We're getting news of a particularly nasty Trojan targeting Windows-based PC today, which anti-virus companies have dubbed "Shamoon." Like most malware, Shamoon exists to steal data from computers connected to the Internet, but what it does afterward is quite evil. In an effort to cover its tracks, it begins deleting files, including the Master Boot Record. This, naturally, leaves the PC unbootable, and can cause some major headaches. The malware itself is a 900KB file that uses many encrypted resources, as you can see below.
Shamoon doesn't seem to be widespread, as Seculert reports that it uses a two-stage attack, apparently targeting "several specific companies in a few industries." Shamoon works its way into a computer that is directly connected to the Internet, and then from there begins to spread to other computers connected to the same network. As stated above, once it's done stealing what it wants, it begins to cripple the PCs it infected, reminding Kaspersky of the Wiper malware, which attacked PCs in Iran earlier this year and in turn led to the discovery of Flame.
Kaspersky says that it isn't Wiper, however, pointing out a few key differences.
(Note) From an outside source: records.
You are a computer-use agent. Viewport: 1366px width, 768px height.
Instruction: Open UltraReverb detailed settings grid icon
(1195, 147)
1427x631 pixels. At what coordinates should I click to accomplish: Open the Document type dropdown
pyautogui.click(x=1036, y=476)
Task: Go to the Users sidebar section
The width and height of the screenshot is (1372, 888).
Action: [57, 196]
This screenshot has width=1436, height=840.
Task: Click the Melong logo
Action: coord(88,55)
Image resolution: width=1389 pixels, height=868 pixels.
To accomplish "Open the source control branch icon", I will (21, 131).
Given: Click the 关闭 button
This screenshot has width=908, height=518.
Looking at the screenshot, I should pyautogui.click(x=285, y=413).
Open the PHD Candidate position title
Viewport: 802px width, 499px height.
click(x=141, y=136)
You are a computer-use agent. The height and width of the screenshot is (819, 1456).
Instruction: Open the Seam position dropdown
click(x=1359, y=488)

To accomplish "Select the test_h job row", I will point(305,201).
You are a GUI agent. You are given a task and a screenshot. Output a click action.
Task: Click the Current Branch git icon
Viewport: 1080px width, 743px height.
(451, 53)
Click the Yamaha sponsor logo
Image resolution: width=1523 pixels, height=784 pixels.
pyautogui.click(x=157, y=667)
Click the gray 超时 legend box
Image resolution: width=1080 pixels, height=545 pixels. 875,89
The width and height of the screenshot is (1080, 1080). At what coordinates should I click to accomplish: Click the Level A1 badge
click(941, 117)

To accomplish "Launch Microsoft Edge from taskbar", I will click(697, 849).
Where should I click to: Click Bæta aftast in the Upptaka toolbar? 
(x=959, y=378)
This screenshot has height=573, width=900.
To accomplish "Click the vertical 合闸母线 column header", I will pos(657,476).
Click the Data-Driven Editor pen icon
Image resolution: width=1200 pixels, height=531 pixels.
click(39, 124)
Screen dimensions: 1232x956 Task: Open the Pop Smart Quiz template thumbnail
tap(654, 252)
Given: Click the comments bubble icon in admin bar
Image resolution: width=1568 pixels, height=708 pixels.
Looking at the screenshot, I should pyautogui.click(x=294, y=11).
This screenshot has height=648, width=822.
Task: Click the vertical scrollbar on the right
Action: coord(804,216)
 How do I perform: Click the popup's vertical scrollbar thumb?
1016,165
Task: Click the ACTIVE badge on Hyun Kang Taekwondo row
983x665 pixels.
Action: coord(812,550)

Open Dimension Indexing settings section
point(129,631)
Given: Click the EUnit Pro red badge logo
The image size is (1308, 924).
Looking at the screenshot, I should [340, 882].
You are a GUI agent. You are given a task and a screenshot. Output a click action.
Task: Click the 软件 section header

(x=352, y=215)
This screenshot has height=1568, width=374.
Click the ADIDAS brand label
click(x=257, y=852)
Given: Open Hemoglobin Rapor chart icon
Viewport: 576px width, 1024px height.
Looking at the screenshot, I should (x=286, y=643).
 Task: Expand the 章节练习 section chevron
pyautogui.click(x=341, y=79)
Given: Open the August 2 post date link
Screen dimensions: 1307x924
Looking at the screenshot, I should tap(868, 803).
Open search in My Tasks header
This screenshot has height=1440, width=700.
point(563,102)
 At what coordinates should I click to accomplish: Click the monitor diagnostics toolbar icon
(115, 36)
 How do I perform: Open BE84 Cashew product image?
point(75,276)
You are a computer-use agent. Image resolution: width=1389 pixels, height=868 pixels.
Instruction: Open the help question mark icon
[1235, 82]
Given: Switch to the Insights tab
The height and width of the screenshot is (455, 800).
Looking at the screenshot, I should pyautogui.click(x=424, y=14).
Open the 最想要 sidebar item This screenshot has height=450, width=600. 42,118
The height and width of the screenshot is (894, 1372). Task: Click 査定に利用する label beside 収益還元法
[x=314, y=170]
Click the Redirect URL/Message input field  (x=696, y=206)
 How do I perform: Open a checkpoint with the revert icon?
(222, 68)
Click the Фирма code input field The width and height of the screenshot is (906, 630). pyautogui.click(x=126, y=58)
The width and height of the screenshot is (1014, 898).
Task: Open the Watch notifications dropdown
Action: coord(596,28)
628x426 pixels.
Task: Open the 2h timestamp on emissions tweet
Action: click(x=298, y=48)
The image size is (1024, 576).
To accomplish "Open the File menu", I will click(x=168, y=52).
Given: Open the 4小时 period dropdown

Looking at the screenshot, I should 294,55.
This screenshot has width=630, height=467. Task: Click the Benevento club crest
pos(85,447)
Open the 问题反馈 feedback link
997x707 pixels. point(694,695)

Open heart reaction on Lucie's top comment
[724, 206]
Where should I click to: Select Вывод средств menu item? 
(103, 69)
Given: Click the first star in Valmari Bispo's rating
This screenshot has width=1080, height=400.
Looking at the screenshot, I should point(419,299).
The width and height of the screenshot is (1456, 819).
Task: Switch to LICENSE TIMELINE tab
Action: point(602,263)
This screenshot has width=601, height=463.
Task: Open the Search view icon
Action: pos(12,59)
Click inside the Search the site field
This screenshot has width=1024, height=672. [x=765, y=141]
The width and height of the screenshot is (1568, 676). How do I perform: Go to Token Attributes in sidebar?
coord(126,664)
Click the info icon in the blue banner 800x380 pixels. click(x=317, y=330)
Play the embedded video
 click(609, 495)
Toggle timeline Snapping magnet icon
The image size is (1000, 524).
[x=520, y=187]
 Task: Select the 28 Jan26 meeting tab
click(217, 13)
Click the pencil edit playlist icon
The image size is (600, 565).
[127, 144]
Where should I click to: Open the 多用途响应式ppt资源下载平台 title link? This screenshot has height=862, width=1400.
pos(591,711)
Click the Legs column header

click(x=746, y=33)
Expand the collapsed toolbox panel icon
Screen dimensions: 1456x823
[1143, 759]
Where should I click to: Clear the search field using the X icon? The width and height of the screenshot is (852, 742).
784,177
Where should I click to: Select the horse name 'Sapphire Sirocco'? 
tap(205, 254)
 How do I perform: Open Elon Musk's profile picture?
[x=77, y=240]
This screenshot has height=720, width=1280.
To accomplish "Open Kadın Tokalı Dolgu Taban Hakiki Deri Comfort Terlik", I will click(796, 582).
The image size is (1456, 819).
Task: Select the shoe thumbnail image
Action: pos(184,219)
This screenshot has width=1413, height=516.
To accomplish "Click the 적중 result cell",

With those differences apparent, Kaspersky says that Shamoon is likely "a copycat, the work of a script kiddies inspired by the story" of Wiper. It's good to know that Wiper isn't becoming more widespread, but at the same time its scary that there are those inspired by Wiper's level of destruction.
Indeed, it's rare to see malware that actually does damage, as creators typically aren't interested in anything but stealing information that could lead to some quick cash. With anti-virus companies like Seculert and Kaspersky still looking into Shamoon, this is still a developing story, so keep it tuned to SlashGear for more information - we'll have additional details if any new ones surface!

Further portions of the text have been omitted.